▶ _Tarefas propostas_
- A) Segundo o texto sobre o voo de Gagarin, em que data os rumores começam a surgir?
- B) Repita fielmente o trecho do texto sobre o voo de Gagarin que vai de "Adentra a sala" a "no espaço sideral.".
- C) Resuma em duas frases o texto sobre o voo de Gagarin.

▶ _Bloco de texto_
%%

Adentra a sala quase sem ar. A muito custo, com a mão no peito e os olhos saltando das órbitas, consegue dizer alguma coisa:
– Valentina, acho que seu marido esteve no espaço sideral.
– Hein?
A história foi contada ao jornal Izvestia pela filha de Gagarin, 50 anos depois de acontecer. Nem à própria mulher seu pai revelara o que ia fazer naquela manhã. Muitos dias antes, provavelmente ele havia se despedido dela, com aquela desculpa clássica:
– Meu bem, vou trabalhar, não sei quando volto, estou a serviço da pátria.
– Já sei… já sei… conheço bem essa história, pode ter dito ela, desconfiada do seu par, um boa pinta de 27 anos, embora um quase anão de 1,57 m de “altura”.
Rumores e boatos
O fato de Valentina não saber de nada explica como um segredo compartilhado por centenas de pessoas não vazou. Nem o principal envolvido contou em casa. Todos foram proibidos de espalhar. E sabiam que não valia a pena desobedecer. O segredo foi guardado por anos e anos. Não se constrói do dia para a noite um foguete Vostok e uma nave Oriente. Não se treina um cosmonauta em meia hora. O governo da URSS jamais anunciou essa viagem. Nenhum repórter furão noticiou. Um silêncio siberiano envolveu a missão.
Somente em 3 de abril de 1961 começam a pipocar rumores. Há algo estranho no ar. O Observatório Bochum da Alemanha Ocidental detecta “uma intensificação de mensagens telegráficas nas frequências utilizadas pelos satélites soviéticos, o que sempre acontece no prelúdio do lançamento de um novo aparelho ao espaço pela União Soviética.”

%%

▶ _Material apresentado_

%%

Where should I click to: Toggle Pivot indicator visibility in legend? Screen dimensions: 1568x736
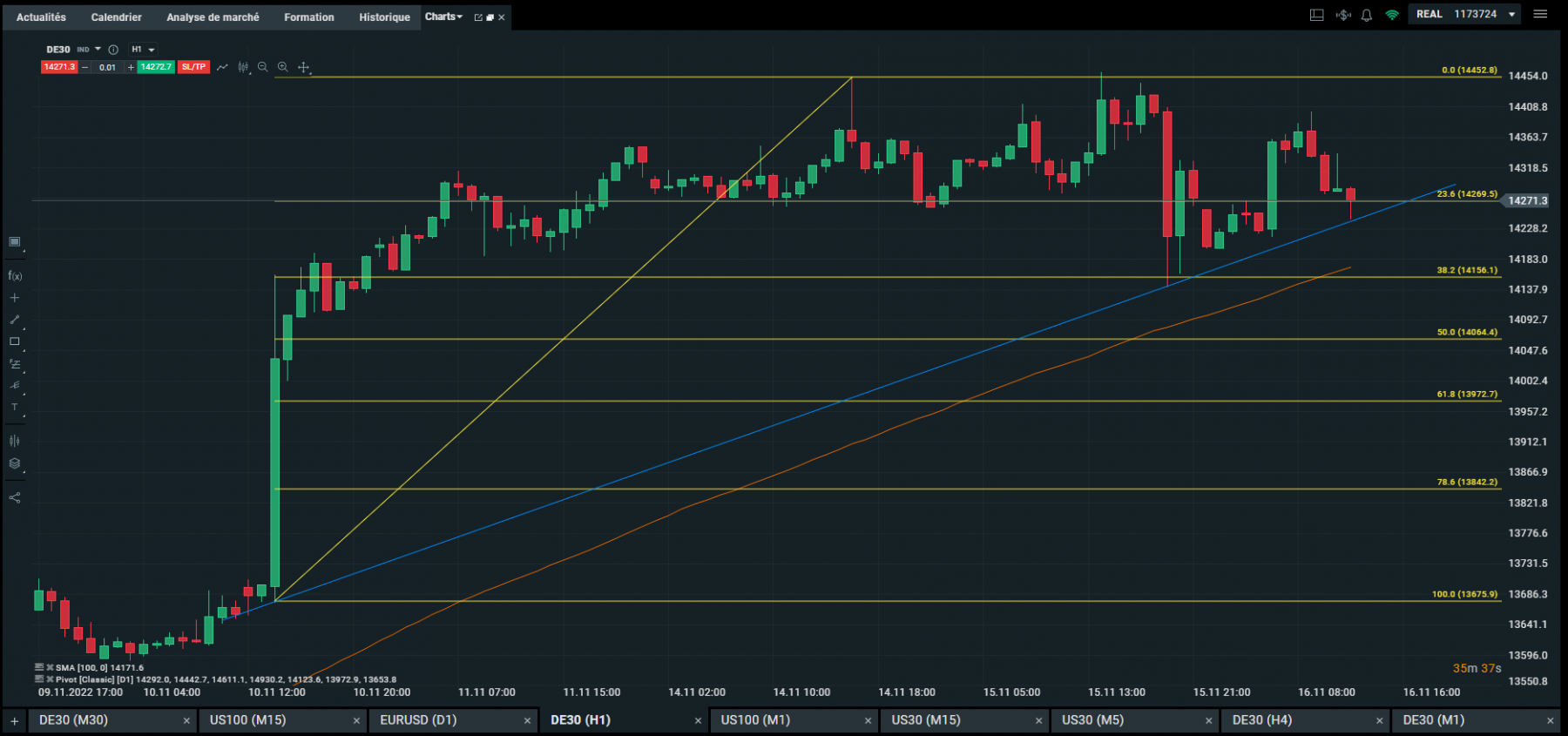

%%
%%

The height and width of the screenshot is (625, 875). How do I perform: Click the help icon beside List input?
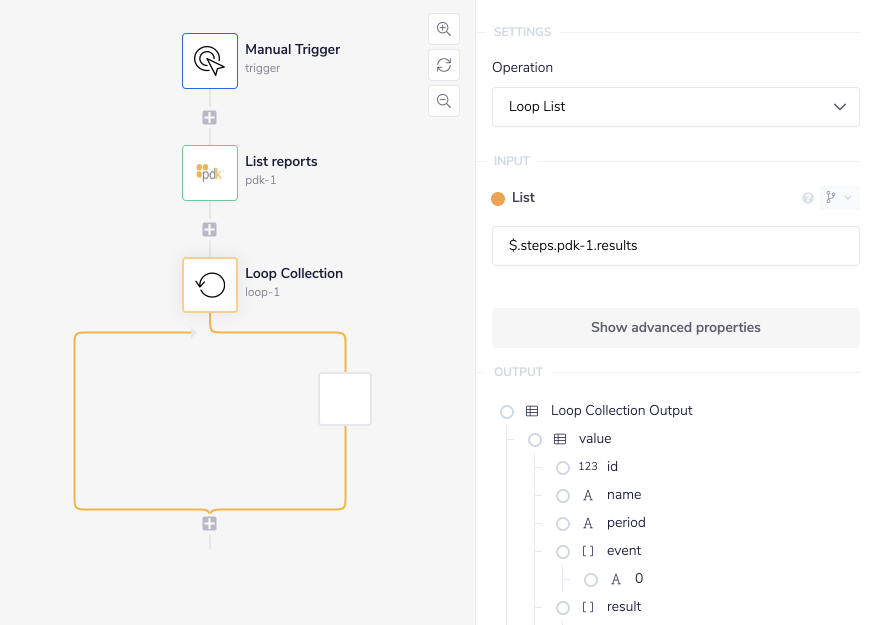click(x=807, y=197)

%%

▶ _Respostas_
- A) Em 3 de abril de 1961.

- B)
Adentra a sala quase sem ar. A muito custo, com a mão no peito e os olhos saltando das órbitas, consegue dizer alguma coisa:
– Valentina, acho que seu marido esteve no espaço sideral.

- C) Segundo a filha de Gagarin, que contou a história ao jornal Izvestia 50 anos depois, nem a mulher dele, Valentina, sabia da missão, o que explica por que um segredo compartilhado por centenas de pessoas proibidas de espalhá-lo não vazou. O governo da URSS jamais anunciou a viagem, e somente em 3 de abril de 1961 surgiram rumores, quando o Observatório Bochum, da Alemanha Ocidental, detectou uma intensificação de mensagens telegráficas nas frequências dos satélites soviéticos.